**Task directions:**
Quote the lines from the line holding "Xbox spouští převod" to the very end of the listing, exactly, and no others.

Top of Input

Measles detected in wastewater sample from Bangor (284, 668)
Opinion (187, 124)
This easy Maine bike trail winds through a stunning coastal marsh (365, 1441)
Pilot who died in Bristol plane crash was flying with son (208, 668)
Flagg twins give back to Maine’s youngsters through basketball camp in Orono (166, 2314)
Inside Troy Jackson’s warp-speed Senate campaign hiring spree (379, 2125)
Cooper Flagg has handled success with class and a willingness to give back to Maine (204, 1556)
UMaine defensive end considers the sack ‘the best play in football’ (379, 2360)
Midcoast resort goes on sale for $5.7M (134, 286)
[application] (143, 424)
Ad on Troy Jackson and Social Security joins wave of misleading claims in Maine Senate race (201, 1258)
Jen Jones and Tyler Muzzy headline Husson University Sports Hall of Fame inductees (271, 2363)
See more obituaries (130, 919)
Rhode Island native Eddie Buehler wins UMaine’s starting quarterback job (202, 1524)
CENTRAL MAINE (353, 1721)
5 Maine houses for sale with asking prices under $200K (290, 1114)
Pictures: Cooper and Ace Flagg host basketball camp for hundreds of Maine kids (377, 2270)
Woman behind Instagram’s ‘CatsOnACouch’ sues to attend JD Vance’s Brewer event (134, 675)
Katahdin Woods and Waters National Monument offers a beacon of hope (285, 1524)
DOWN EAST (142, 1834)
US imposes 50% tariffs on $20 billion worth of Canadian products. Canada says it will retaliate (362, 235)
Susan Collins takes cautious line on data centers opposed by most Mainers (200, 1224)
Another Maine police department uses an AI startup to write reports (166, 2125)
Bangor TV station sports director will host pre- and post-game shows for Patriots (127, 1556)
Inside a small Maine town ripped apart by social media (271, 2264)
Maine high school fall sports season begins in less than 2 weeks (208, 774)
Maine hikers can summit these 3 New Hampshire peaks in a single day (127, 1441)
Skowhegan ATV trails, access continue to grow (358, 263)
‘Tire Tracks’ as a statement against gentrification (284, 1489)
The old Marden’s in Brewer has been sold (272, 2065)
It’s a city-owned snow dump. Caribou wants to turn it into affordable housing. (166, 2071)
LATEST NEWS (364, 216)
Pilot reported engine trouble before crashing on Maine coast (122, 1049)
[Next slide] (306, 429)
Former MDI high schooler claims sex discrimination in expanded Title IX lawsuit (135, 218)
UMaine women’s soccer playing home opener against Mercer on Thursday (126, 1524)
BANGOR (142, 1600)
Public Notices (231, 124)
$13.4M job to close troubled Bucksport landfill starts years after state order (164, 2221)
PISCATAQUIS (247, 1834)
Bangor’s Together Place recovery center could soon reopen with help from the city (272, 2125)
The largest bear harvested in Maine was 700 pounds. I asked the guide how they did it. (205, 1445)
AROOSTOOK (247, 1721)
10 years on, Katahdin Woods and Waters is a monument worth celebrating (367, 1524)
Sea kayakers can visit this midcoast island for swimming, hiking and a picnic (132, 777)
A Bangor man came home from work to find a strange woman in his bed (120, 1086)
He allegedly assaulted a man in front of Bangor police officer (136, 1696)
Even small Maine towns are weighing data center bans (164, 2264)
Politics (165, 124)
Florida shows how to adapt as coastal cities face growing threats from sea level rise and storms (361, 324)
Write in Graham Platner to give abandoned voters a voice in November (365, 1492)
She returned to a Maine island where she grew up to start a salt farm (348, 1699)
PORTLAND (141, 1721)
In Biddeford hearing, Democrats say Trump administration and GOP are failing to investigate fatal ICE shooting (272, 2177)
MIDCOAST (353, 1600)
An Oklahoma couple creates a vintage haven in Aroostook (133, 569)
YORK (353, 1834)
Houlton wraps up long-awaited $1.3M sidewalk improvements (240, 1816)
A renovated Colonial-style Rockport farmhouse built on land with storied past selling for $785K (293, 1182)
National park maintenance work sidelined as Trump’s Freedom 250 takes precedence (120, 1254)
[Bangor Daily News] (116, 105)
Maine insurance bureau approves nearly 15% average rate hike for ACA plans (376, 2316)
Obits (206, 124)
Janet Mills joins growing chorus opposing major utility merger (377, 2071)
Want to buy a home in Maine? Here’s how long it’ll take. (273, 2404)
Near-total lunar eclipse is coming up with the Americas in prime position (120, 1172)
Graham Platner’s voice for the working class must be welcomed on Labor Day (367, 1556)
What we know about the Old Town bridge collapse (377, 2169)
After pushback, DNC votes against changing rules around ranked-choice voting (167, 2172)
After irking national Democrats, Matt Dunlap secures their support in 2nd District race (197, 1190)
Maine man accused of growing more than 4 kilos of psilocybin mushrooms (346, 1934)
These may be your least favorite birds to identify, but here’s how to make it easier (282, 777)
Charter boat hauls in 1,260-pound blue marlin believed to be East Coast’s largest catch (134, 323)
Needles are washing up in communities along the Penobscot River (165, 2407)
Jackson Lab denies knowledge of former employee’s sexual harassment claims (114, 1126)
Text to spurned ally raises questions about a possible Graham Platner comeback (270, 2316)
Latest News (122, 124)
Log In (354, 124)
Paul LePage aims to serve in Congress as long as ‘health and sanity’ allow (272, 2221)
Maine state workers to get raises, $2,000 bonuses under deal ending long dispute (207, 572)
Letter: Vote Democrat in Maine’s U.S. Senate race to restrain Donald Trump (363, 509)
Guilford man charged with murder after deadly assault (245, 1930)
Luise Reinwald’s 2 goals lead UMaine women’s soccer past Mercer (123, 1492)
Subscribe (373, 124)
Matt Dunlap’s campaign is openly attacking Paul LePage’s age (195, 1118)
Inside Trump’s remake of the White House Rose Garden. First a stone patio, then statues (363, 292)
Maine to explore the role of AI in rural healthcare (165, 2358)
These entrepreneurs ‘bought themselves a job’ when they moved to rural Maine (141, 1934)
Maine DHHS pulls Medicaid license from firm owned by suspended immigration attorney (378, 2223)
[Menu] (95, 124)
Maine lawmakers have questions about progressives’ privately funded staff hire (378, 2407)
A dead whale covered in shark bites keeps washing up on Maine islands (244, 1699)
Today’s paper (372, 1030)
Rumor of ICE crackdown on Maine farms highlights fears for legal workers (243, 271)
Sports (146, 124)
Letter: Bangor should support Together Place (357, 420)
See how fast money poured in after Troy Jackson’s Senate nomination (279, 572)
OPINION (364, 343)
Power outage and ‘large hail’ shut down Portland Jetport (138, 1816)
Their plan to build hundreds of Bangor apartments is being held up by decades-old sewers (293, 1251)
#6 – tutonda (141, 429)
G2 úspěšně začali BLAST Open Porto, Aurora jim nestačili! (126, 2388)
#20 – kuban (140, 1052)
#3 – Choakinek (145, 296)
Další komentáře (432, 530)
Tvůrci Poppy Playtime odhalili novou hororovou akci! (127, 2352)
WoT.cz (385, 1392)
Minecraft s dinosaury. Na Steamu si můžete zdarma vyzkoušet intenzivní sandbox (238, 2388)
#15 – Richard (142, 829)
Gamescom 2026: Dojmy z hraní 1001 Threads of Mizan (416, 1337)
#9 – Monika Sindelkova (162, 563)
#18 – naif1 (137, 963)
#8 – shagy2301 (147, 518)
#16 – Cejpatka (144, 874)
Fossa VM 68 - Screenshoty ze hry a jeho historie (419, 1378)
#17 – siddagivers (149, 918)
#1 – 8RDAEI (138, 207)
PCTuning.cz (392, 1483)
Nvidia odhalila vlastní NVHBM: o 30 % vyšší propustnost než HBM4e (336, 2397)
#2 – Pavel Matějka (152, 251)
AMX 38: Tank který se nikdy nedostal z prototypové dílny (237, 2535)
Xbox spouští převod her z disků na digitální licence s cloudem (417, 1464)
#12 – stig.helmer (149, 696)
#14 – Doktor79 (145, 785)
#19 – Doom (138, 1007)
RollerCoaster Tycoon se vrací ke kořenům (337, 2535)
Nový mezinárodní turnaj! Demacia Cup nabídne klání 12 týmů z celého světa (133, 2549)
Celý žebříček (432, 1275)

Bottom of Input

**Written solution:**
Xbox spouští převod her z disků na digitální licence s cloudem (417, 1464)
#12 – stig.helmer (149, 696)
#14 – Doktor79 (145, 785)
#19 – Doom (138, 1007)
RollerCoaster Tycoon se vrací ke kořenům (337, 2535)
Nový mezinárodní turnaj! Demacia Cup nabídne klání 12 týmů z celého světa (133, 2549)
Celý žebříček (432, 1275)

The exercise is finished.